Edna asked, “Are you quite well?”
Matters ignored them both. “Mr. Rockefeller! We must speak.” He lowered his voice. “In private.”
“It is rather late to discuss business. Why don’t you sit down and have some supper with the rest of us?”
Matters said, “It is not too late to discuss the Peerless autos you brought for the shah.”
Rockefeller rose silently from the table and led Matters out of the dining car.
Isaac Bell watched them disappear through the vestibule door. His suspicion that Matters had not known about the bribes was proved correct. Then, according to Rockefeller, Matters had been elsewhere on “other business” during the all-important meeting with the Persians that Bell had eavesdropped on at the Hotel Astoria. Matters had not heard Rockefeller promise to pay off the shah’s loan from the czar. Shortly after Rockefeller had sent him to Moscow.
Clearly, John D. Rockefeller had gone to Baku with one purpose only: to strike a bargain to pay off the debt in exchange for a license to build Matters’ pipe line across Persia. The cables he’d been so desperate to send while escaping Russia must have completed the deal and cut Matters out of it.
Bell sprang to his feet and strode to the vestibule door. He pushed through it onto the gangway, where the observation car and the sleeping car behind it were coupled. The eight-foot-wide, twelve-foot-long space was enclosed by flexible leather-and-canvas gangway connectors. While they muffled the noise of the speeding train, it was still louder than inside the cars.
Matters was shouting, gesticulating, and waving the telegram.
“You knew! You knew all along.”
Rockefeller stood still as a stork, head inclined as if straining to listen over the rumble of the wheels and the rushing wind of the boat train’s passage.
“Knew what, Mr. Matters?”
“You knew when you sent me to Moscow. That’s why you sent me. To get me out of the way.”
“Knew what?” Rockefeller repeated more sharply now. Neither man seemed to take notice of Isaac Bell who stood by, boots balanced lightly on the swaying floor plate, his eye on Matters, who looked angry enough to strike the older man.
“You knew that you were closing a private deal for the pipe line,” Matters yelled.
“How I choose to negotiate for Standard Oil is my affair, Mr. Matters,” Rockefeller answered in a firm voice that cut through the racket. “It was my judgment that one man speaking for the company rather than two would do a better job of cutting through heathen mendacity.”

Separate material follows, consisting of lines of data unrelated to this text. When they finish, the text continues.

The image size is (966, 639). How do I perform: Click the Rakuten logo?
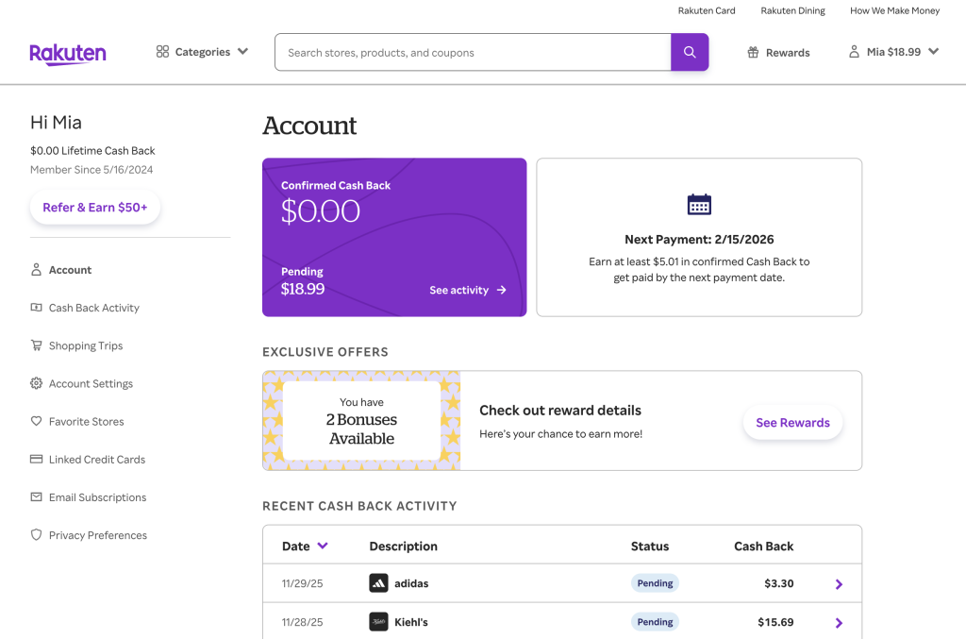(x=67, y=53)
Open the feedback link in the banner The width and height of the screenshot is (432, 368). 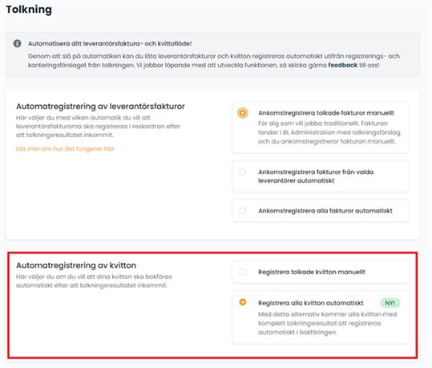(x=342, y=65)

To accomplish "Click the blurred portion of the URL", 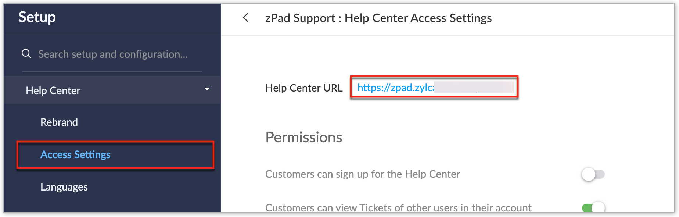I will click(x=474, y=88).
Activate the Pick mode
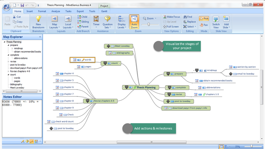The width and height of the screenshot is (265, 149). [204, 18]
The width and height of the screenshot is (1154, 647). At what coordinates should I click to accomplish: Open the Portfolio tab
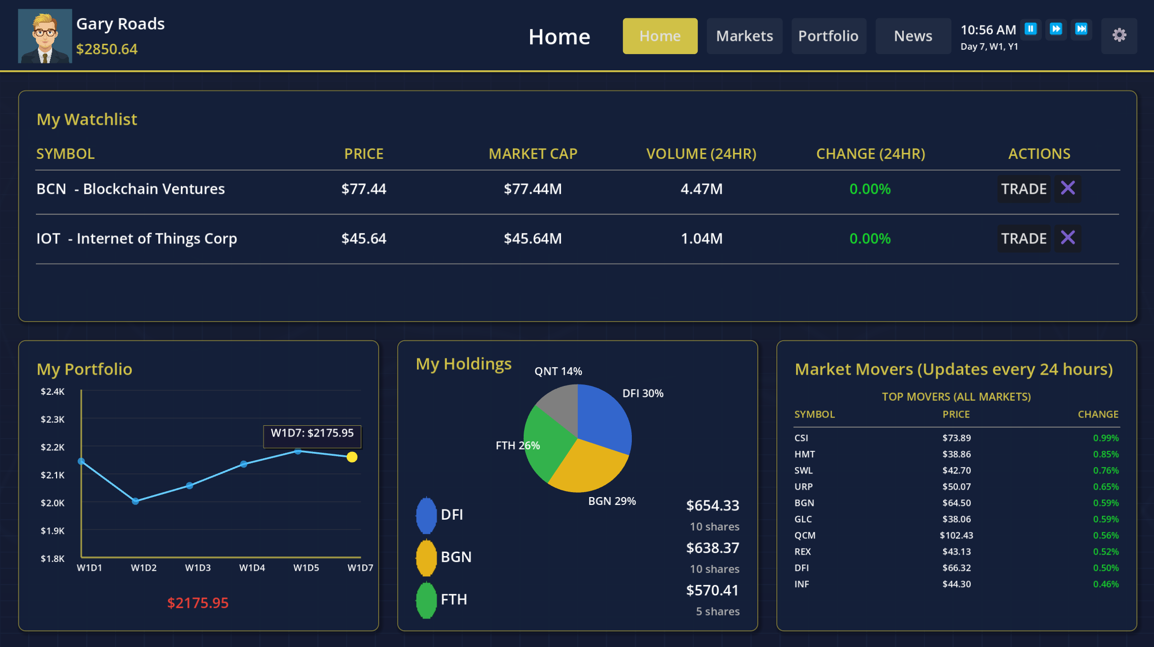(828, 36)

“We had an agreement!” Matters yelled. “The Persia pipe line was not for Standard Oil—it was for us. We would then sell it to Standard Oil.”
“I signed no such agreement.”
“You led me to believe—”
“You believed what you wanted to.”
Face contorting, Matters sucked great gulps of air. Suddenly he shouted, “You busted up my pipes.”
Bell saw that Rockefeller knew instantly what Matters meant. “Is that what is troubling you? You’re blaming me, unfairly, for some event that occurred back in 1899?”
“You stole the Hook.”
Rockefeller turned to Isaac Bell as if the three were golfers strolling to the next tee and explained offhandedly, “Constable Hook. The refinery we just finished building next to Bayonne. It’s our largest—the most efficient in the world.”
“You stole it from me and Spike.”
“I paid you.”
“Pennies!”
“I paid you in Standard Oil stock. I made you rich. You ride around in a fancy private car. Even I don’t go to that expense.” Again he turned to Bell as if in a threesome. “I’m quite content to charter cars when the need arises.”